Task directions: Retype every one of the rows below verbatim, omitting the pictures from your answer.

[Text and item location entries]

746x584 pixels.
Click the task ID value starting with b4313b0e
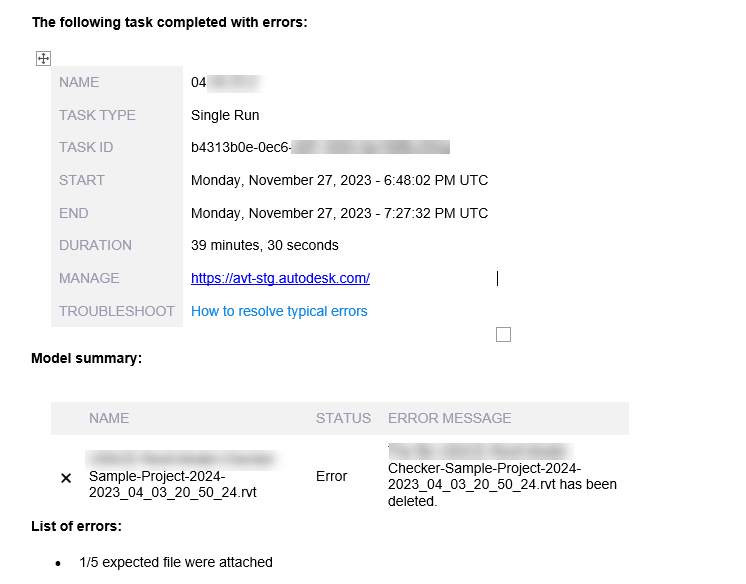(x=240, y=147)
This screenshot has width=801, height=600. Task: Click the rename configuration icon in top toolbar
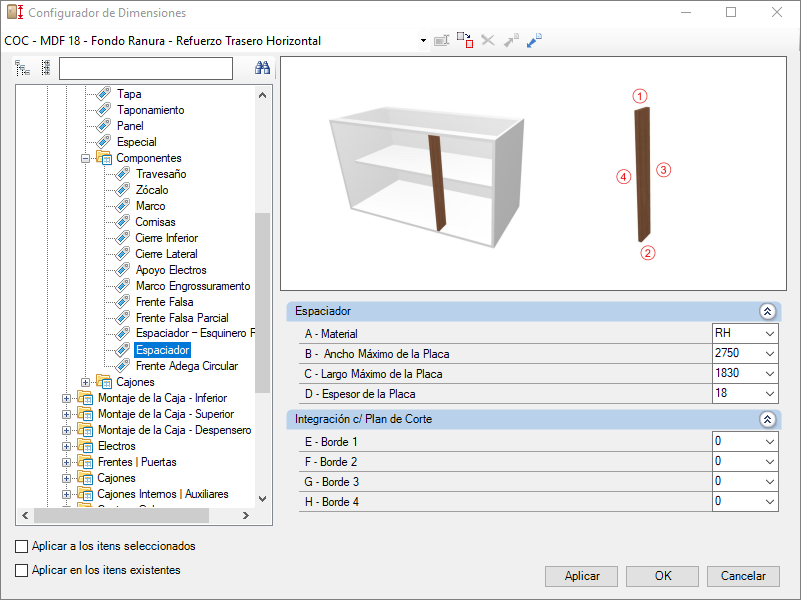[441, 40]
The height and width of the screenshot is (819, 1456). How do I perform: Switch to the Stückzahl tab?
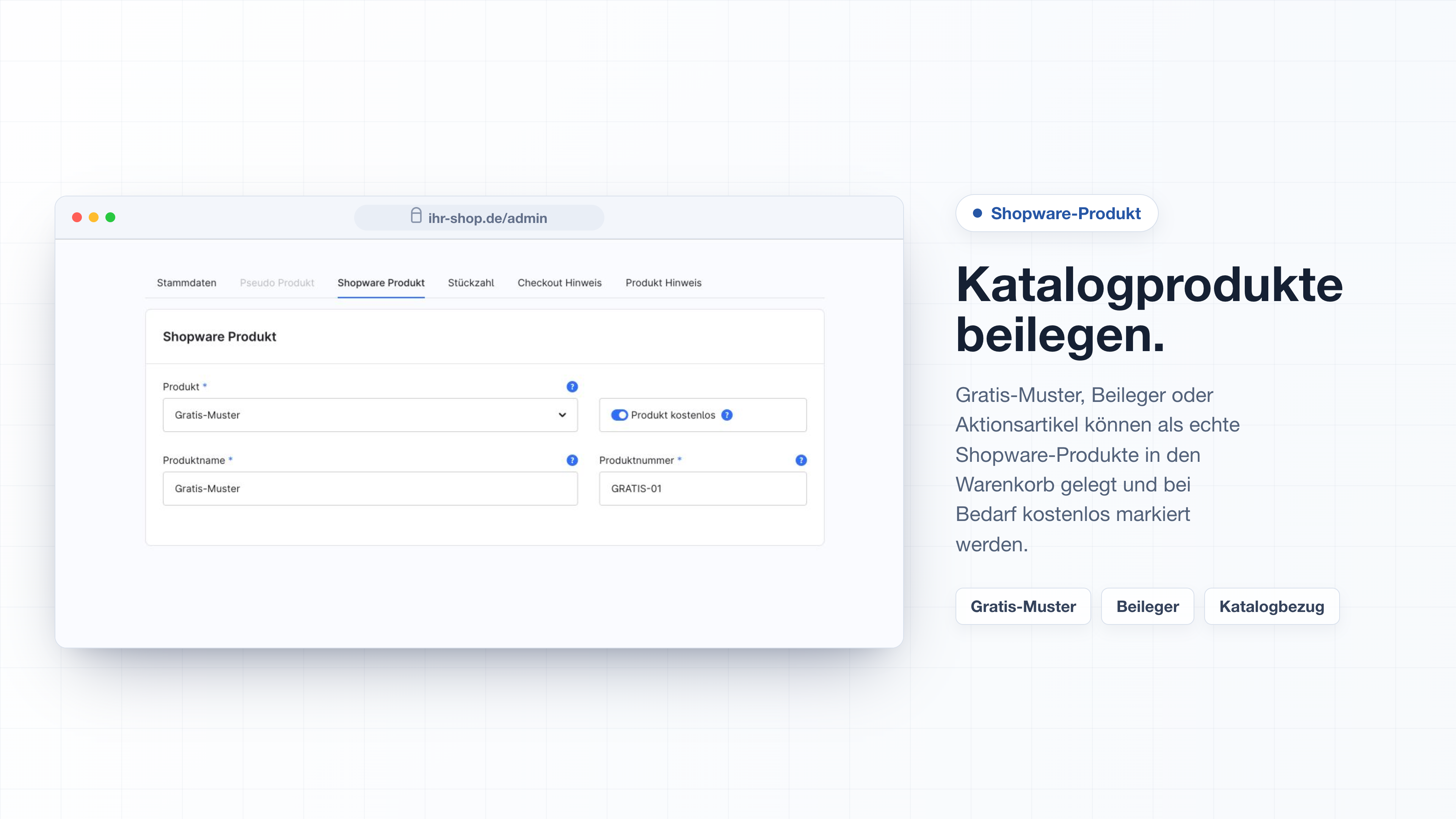coord(471,282)

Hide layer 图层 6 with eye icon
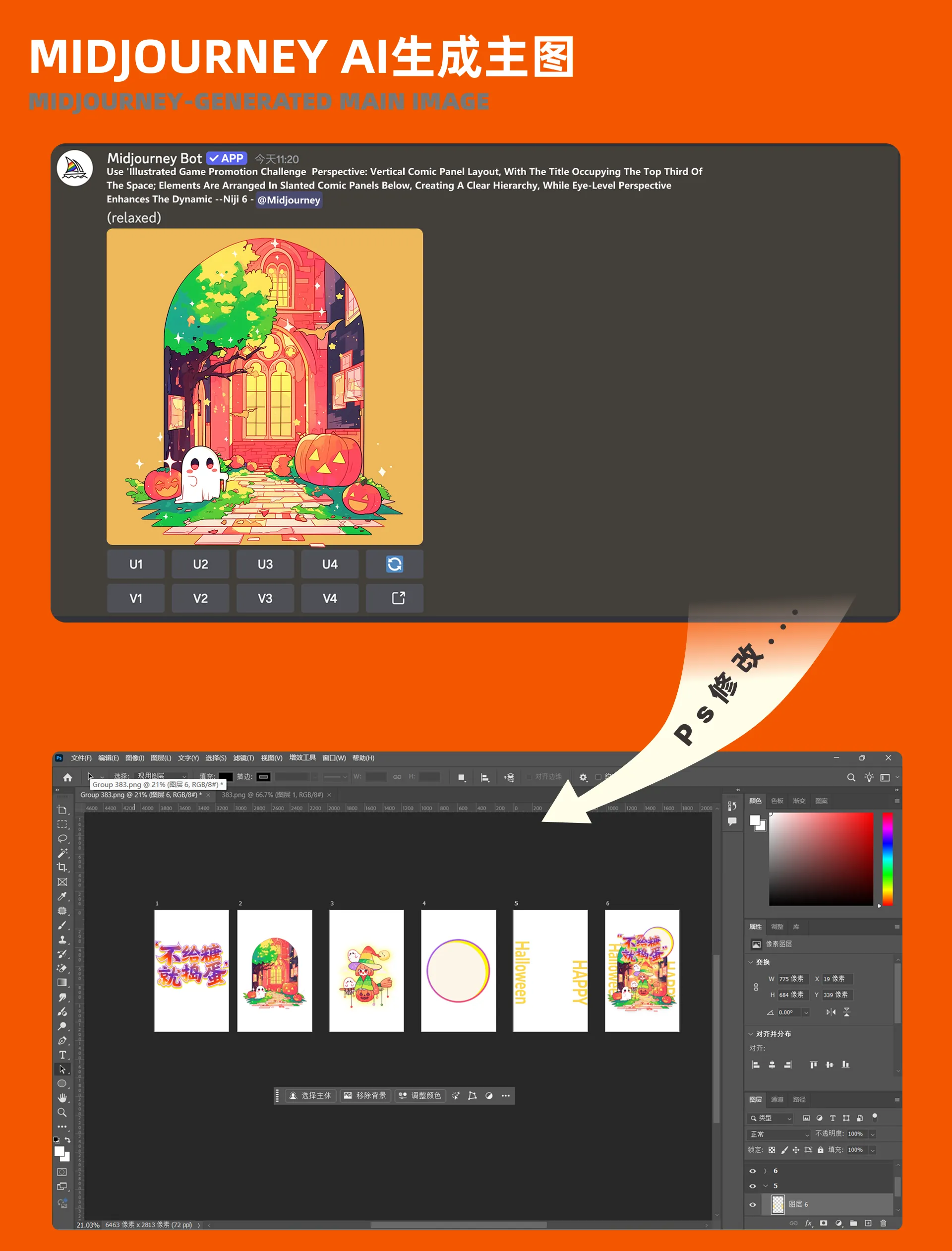point(753,1204)
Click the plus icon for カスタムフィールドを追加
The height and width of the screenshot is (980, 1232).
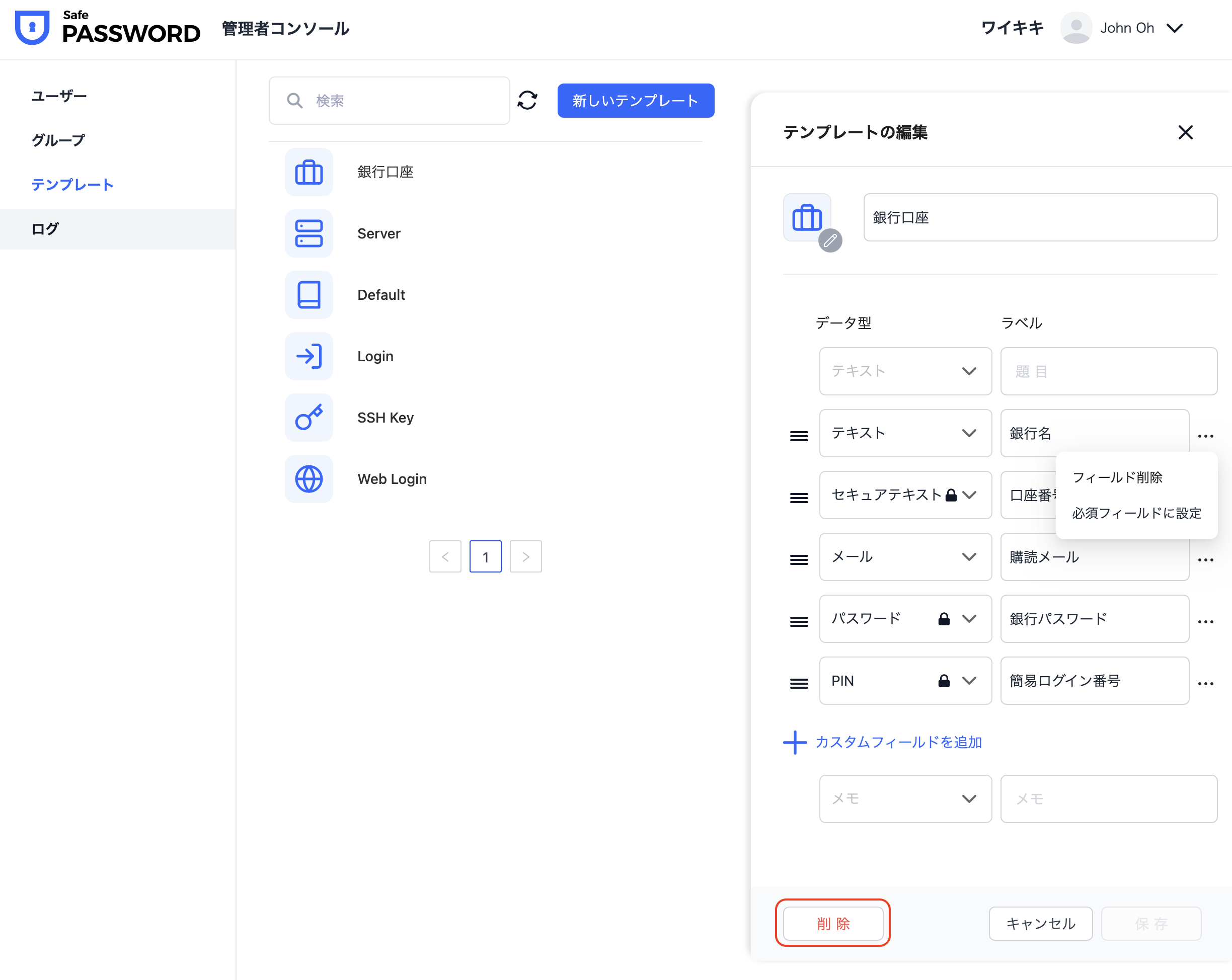[794, 742]
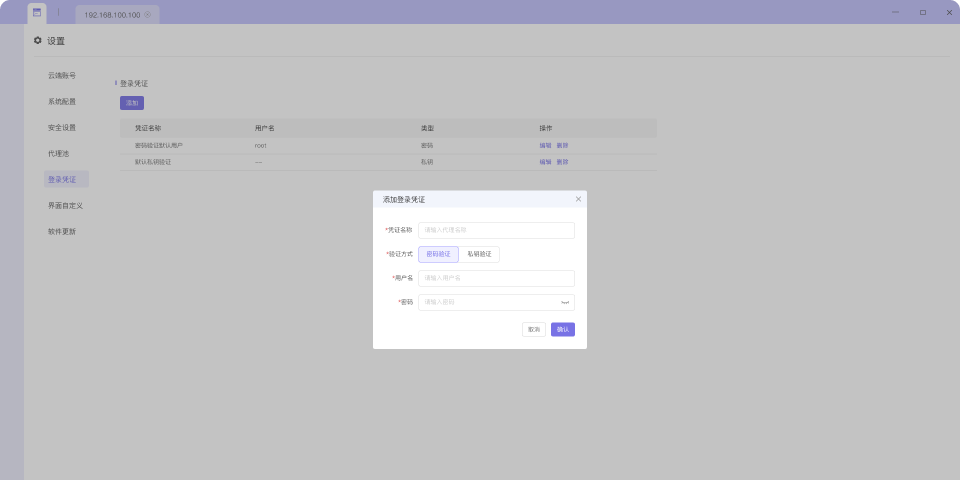960x480 pixels.
Task: Close the 添加登录凭证 dialog with X
Action: tap(578, 199)
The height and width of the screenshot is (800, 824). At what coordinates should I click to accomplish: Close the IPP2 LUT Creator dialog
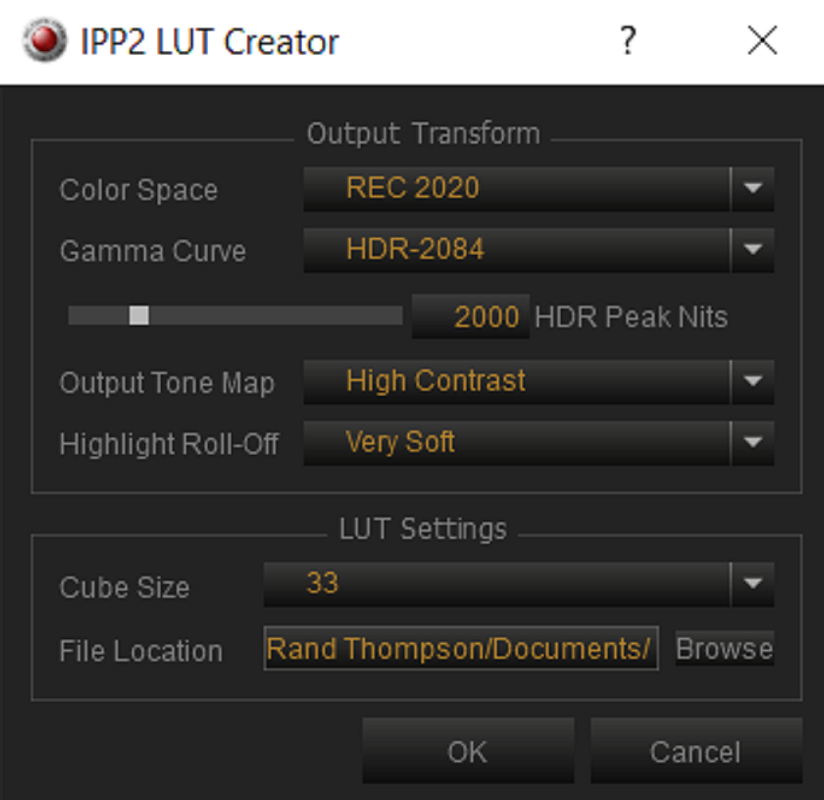pos(762,40)
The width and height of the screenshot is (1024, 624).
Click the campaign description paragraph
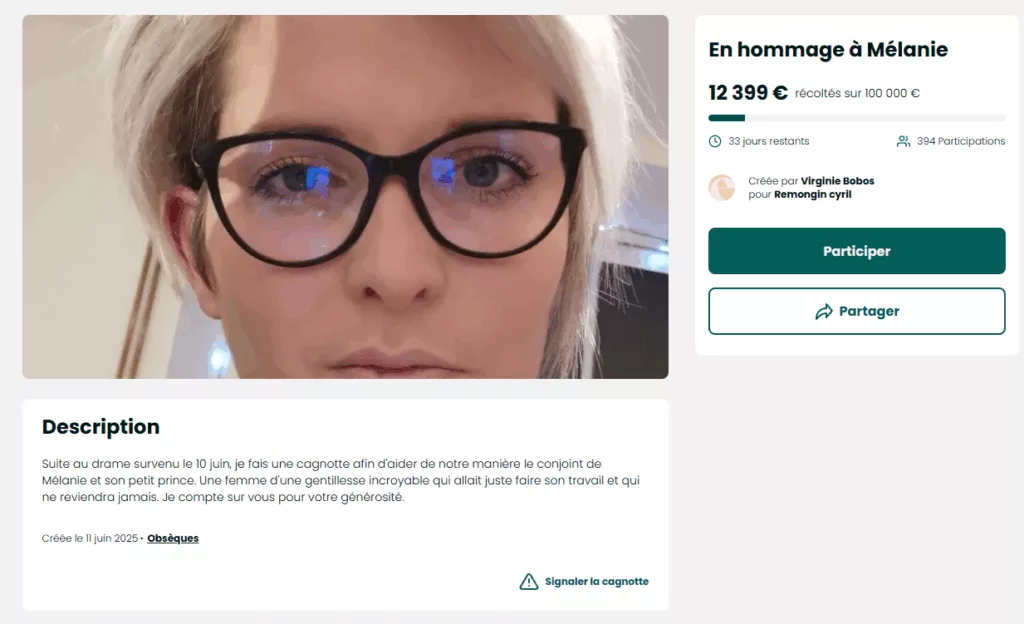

Response for this exercise:
746x584 pixels.
Click the task ID value starting with b4313b0e
(x=240, y=147)
This screenshot has width=801, height=600. Task: Click the rename configuration icon in top toolbar
[441, 40]
The height and width of the screenshot is (819, 1456). How do I perform: Switch to the Stückzahl tab?
coord(471,282)

Hide layer 图层 6 with eye icon
point(753,1204)
Click the plus icon for カスタムフィールドを追加
The height and width of the screenshot is (980, 1232).
[794, 742]
960x480 pixels.
Task: Close the 添加登录凭证 dialog with X
Action: tap(578, 199)
The height and width of the screenshot is (800, 824). At what coordinates should I click to accomplish: Close the IPP2 LUT Creator dialog
pos(762,40)
The width and height of the screenshot is (1024, 624).
Click the campaign description paragraph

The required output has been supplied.